• Problem requirements:
How many lines in the rows below contain the word "should"? Give only the number.

• Provided data:

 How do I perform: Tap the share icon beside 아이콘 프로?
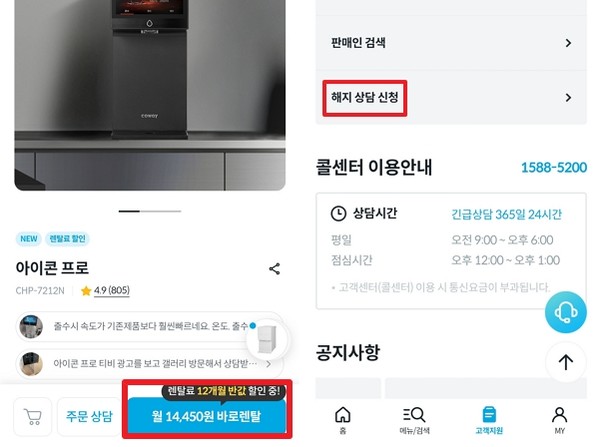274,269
--
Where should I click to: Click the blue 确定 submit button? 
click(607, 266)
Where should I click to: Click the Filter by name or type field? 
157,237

• In response:
2